Just as teachers are not equipped to handle all the tasks that have been assigned to them in recent decades, police officers are also not equipped to do what is being asked of them. When escalating armaments appear to be the response, we’re definitely not heading to a happy place. Remember the Cold War? Mutually assured destruction?
When all you’ve got is a hammer… everything is treated as a nail. When all you’ve got is a weapon… everything is treated as a criminal. If we were to re-invent policing today, with no baggage and no preconceptions, what would it look like? From where I sit, this cannot be achieved without asking how we would re-invent society at large, starting from scratch. I return once again to universal access to health care and education. Without equal opportunity to engage, no changes to policing will make meaningful change for the better. Without meaningful opportunity for the under-class to participate economically, we’re only treating symptoms.

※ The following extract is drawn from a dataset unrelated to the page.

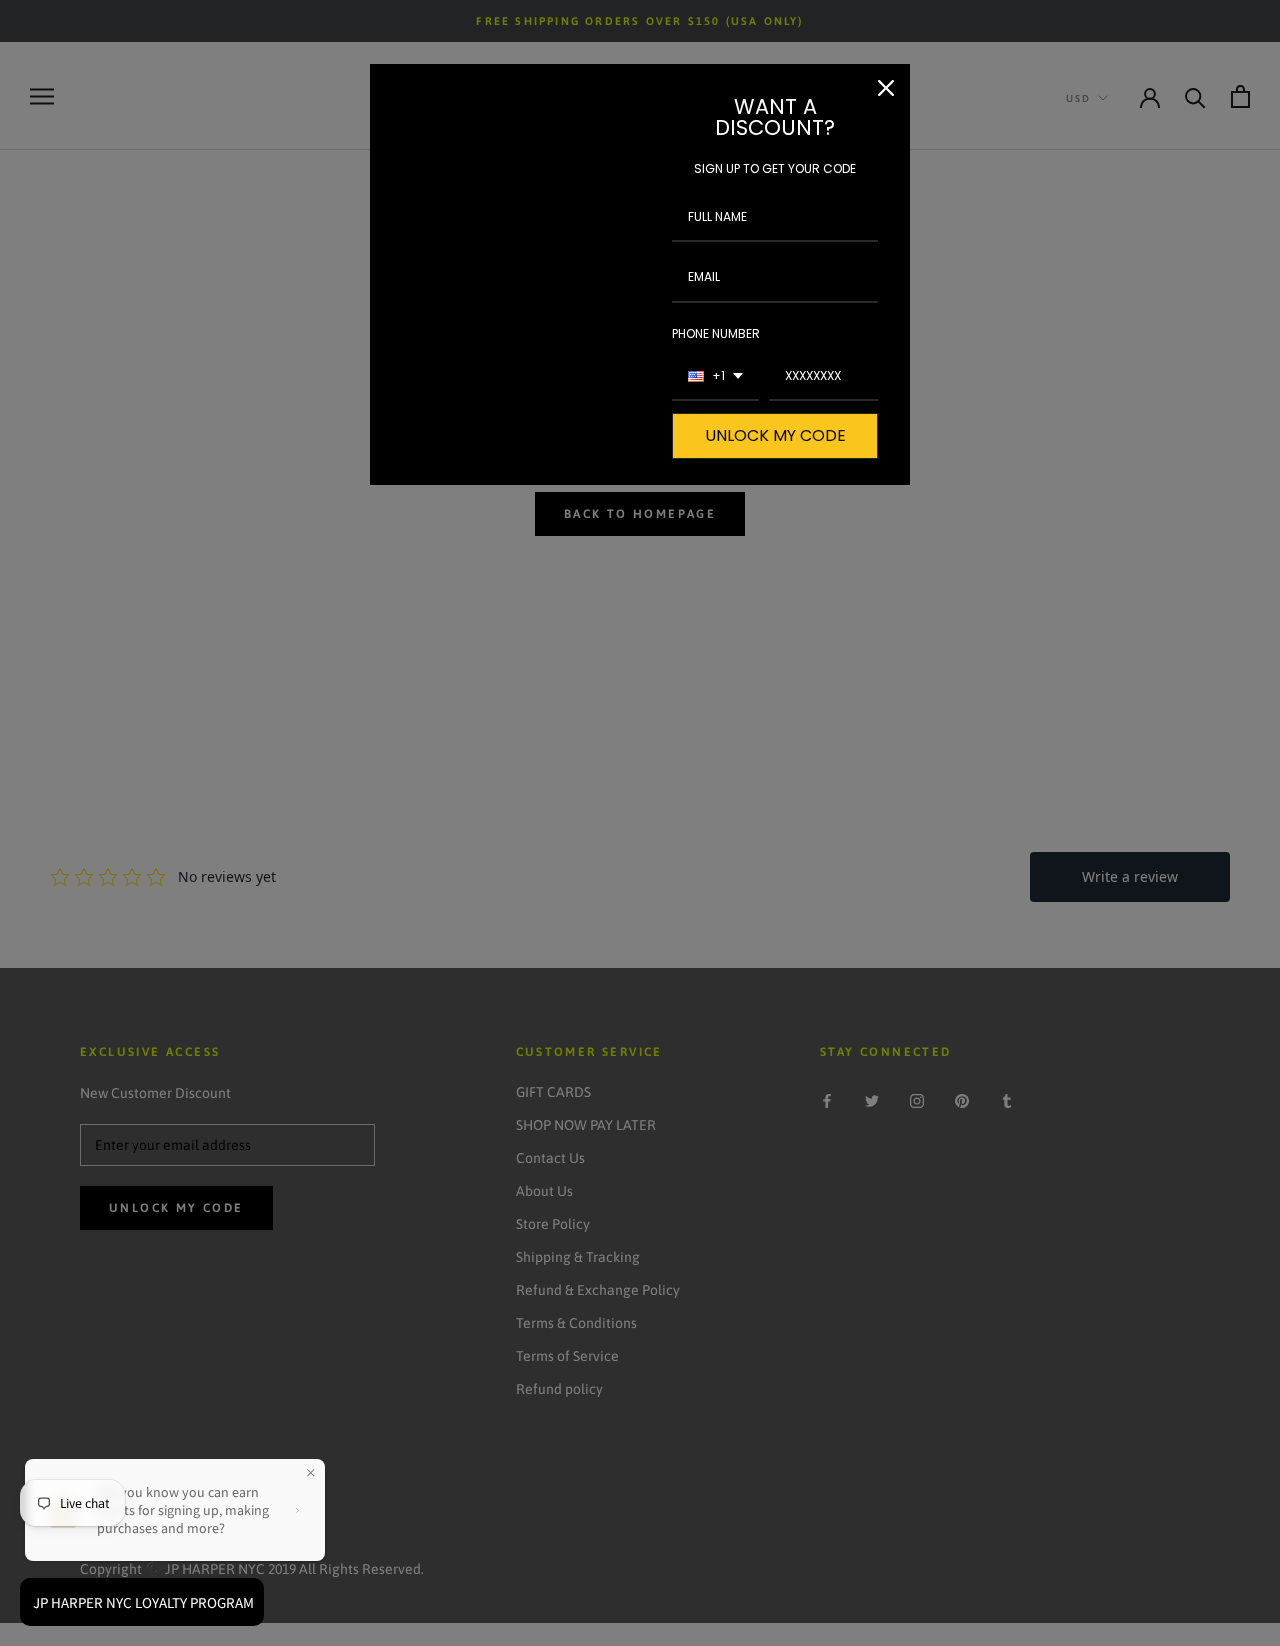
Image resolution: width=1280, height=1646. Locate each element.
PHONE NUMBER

When I look at all these signs, it’s easy for me to dismiss the ACAB sign without hesitation. Not only is it not true. It also does not serve. It does not take us anywhere except mayhem. The other signs all have merit, but often at a price. Being provocative is one thing, but protesters need also to be smart. They need to be careful that their call for change is not hijacked, either by opportunistic looters, vandals, or anarchists, from either the left or the right, or subjected to ridicule by extremist language (ACAB), or even by their own language.
“Defund the police” for example, is scary language to most. It was scary to me before I read past the headline. Be aware that 95% of people don’t read past the headline. I almost didn’t… and I love to read. Ask yourself where you want to end up and choose your words accordingly.
Start by knowing your audience. The language of your sign determines immediately whether you’re in for a conversation or a conflict. When you have a choice, go for conversation every time.
Just as I have listened to protesters while trying to understand their point of view, I suspect that any successes they enjoy from this effort will come only from engaging in conversation or debate with the establishment while trying to understand their point of view. What is that point of view? What turns their crank? The answer is simple. It always ends with “ka-ching”.
This conversation will need something at the bottom of the page that says dollars and cents. The case for re-assigning current police responsibilities elsewhere, and for re-framing the police responsibilities that do remain, will need to demonstrate convincingly that these changes will ultimately pay off in cold hard cash. Only when you can show that investments in health care, education, and social services will cost less, and serve and protect better, will there be any hope for change. Among a host of downsides, failure to carry this conversation will ensure that the country retains nearly one-quarter of the world’s imprisoned, costing both unimaginable sums of money and unimaginable losses in productivity.
Those in the establishment will not give up their power, but they might just be convinced to change how they wield that power. They have their own signs, blockin’ out the scenery, breakin’ your mind. These signs cannot be ignored. Do this. Don’t do that. Can you read the signs? With a clear understanding of how the system works, and what the signs say, the key may just turn. Without it, that door will absolutely remain locked.
At this point, this is where I see the bottom line… but I’m still studying.